Since early January, TU/e has had a special team dedicated to coronavirus. Its members include a departmental director, the directors of ESA, DPO and CEC, the university secretary, a safety coordinator and a spokesperson. This team is monitoring the situation closely and initiating the necessary corona-related action at TU/e, including the necessary communication. Among the channels used by the team is

The team members are in close contact with outside agencies, including the GGD, RIVM and representatives of colleague universities. If your questions are not answered by the Q&A on the TU/e website, you can ask questions via Whatsapp (+31 641683406) or email: (please state the subject as COVID-19).

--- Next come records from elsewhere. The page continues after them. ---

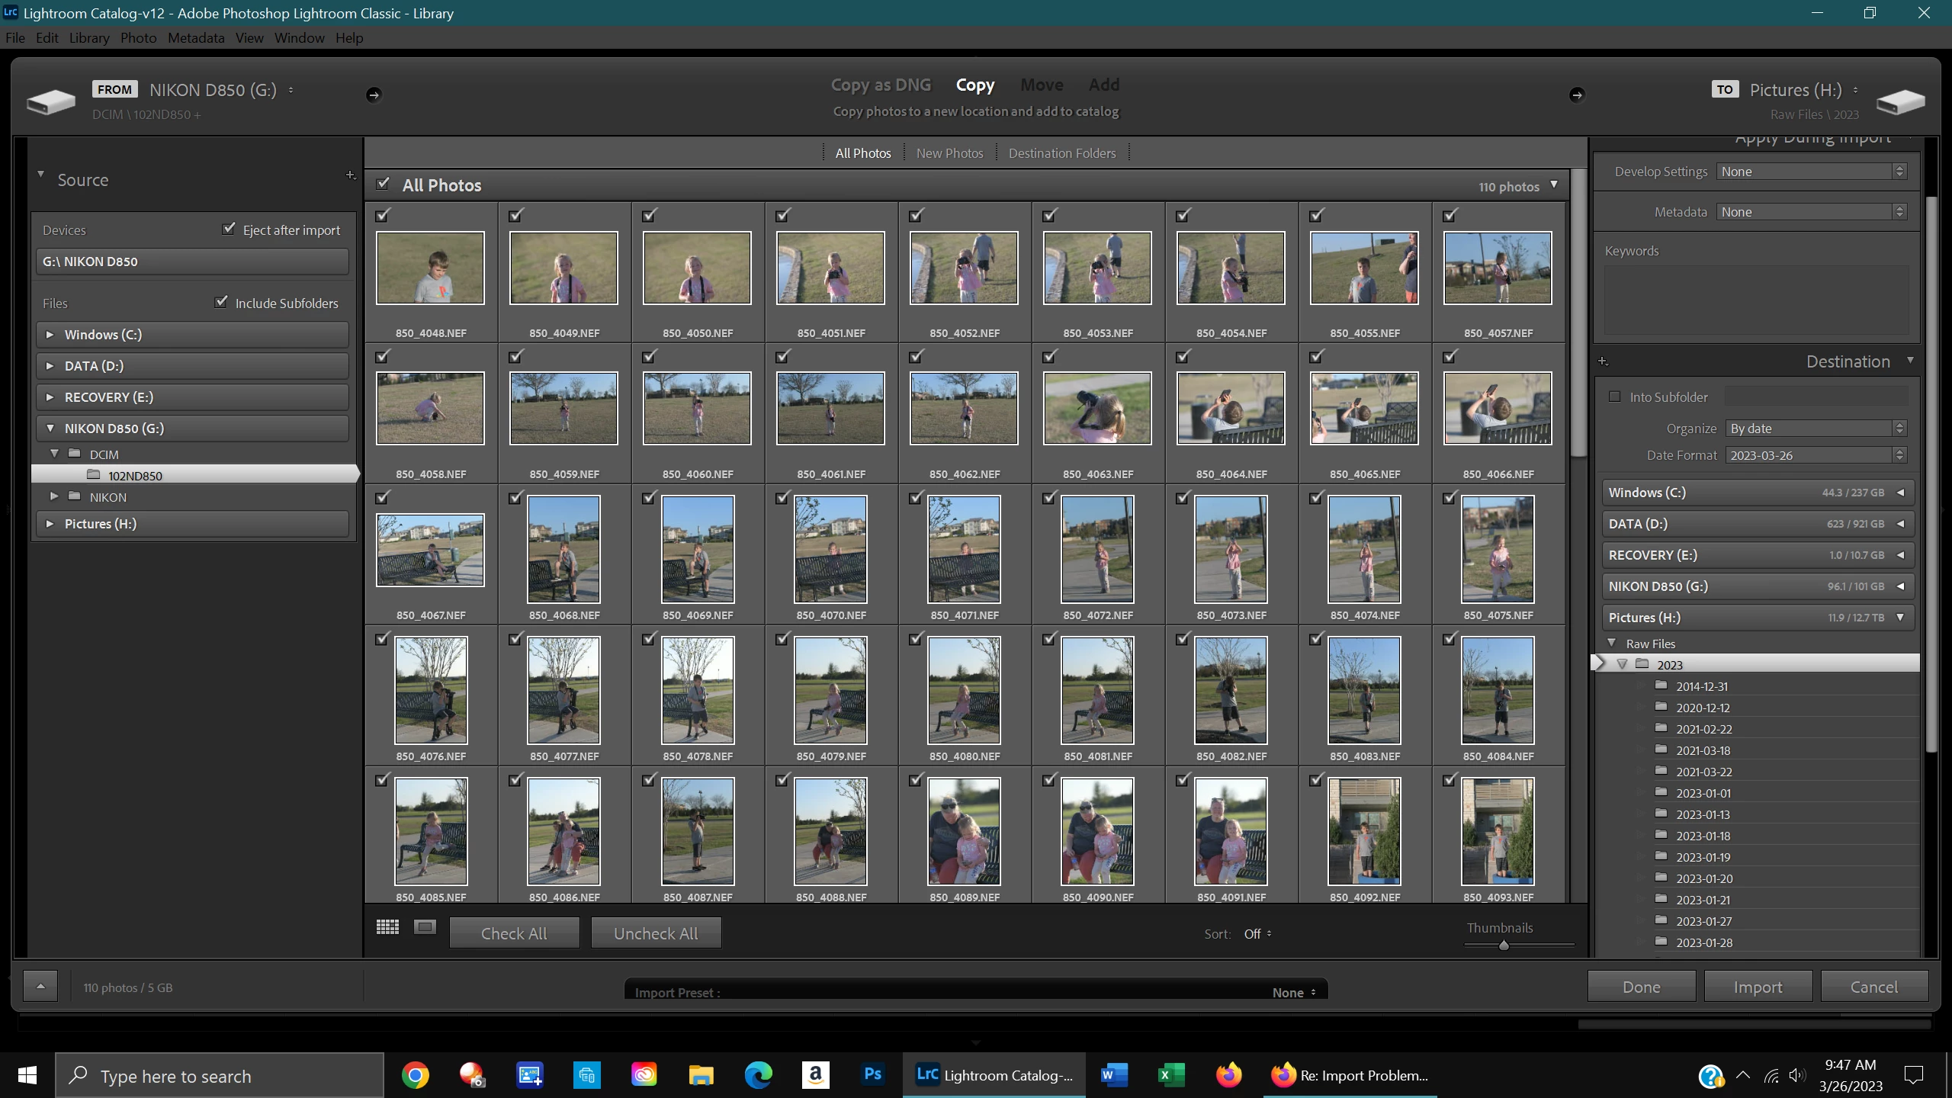Adjust the Thumbnails size slider
Image resolution: width=1952 pixels, height=1098 pixels.
[1504, 946]
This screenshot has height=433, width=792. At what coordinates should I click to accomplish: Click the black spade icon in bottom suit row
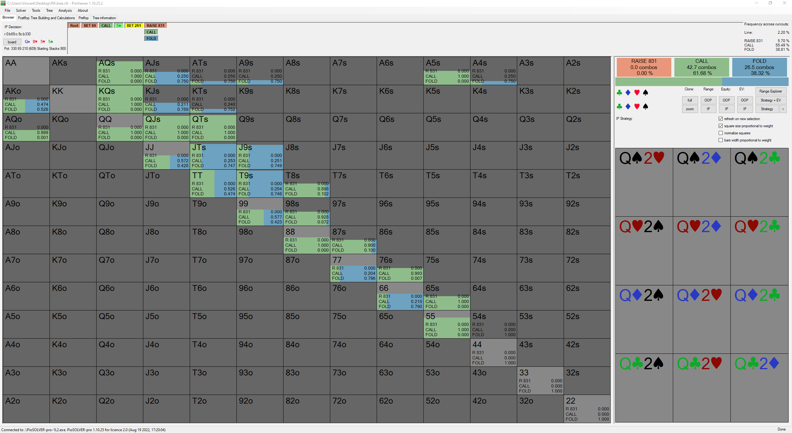point(646,107)
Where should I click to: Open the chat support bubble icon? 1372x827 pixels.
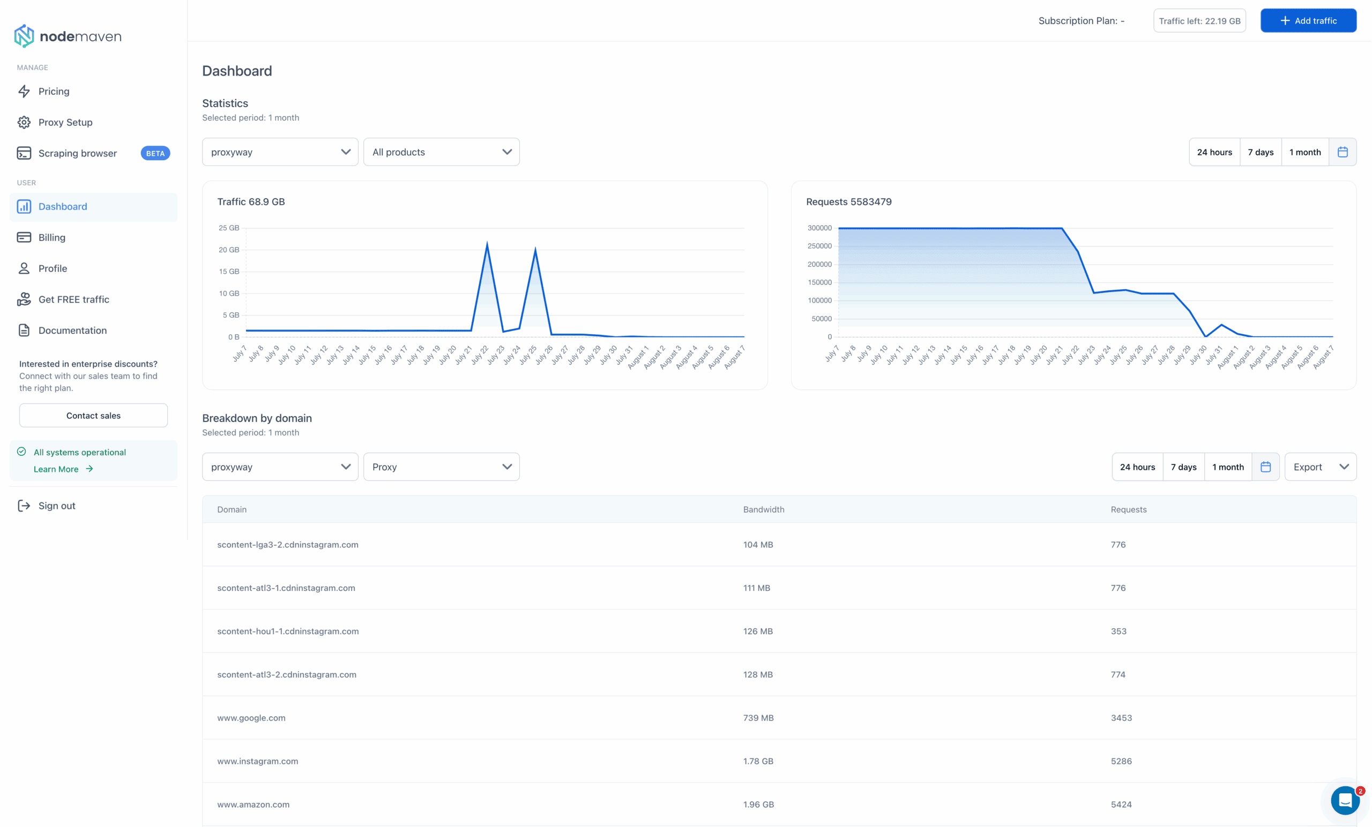pos(1345,800)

A fruitless trip to Denver

Kees Storm, Professor of Soft Matter at Applied Physics, is currently in Denver. Here, at eight p.m. on Saturday evening, while in his hotel room, he learned that the meeting of the American Physical Society, the most important event in the physics calendar, says Storm, had been canceled due to coronavirus. “Yes, extraordinarily late, by that time many of the scientists keen to attend this meeting - normally that would be about ten thousand - were already in Denver. The first events were scheduled for Sunday. Incidentally, by that time many participants had already changed their minds and said that they would not be attending after all, among them participants from China.”

Storm was disappointed by the late cancelation but pleasantly surprised by the inventiveness of the organizers of the part of the program for which he had travelled to the US. “That same evening a digital framework was in place giving participants who were due to present a lecture later in the week the chance to do so online. This arrangement relies on Zoom, a webinar platform. I'll be giving my own lecture via Zoom on Tuesday at 11 o'clock. Afterwards I'll be available to answer questions online.”

The first opportunity to fly back to the Netherlands was not until Wednesday, explains Storm, who was actually due to spend the whole week in Denver. “In the meantime I'm filling my days with meetings and discussions with colleagues. So it's certainly not been a waste of time.”

As for his expenses, he has already been in touch with the departmental board; he had paid for his trip out of his own pocket in anticipation of being reimbursed. “I've been advised that the cancelation will have no effect on this arrangement. The APS will refund the registration fee and says it is considering whether to refund accommodation expenses as well. Whether that will happen, I don't know, but they certainly won't reimburse my travel expenses.”

Storm will soon be flying again, this time to Lyon for a conference. “As long as the countries concerned are none for which RIVM has issued a negative travel advice, you should just go.” Nonetheless, this incident has set him thinking about the necessity of traveling to every conference. “But often face-to-face contact met colleagues in the field is the most fruitful contact, and for talented young academics a meeting like this also offers the chance to be seen.”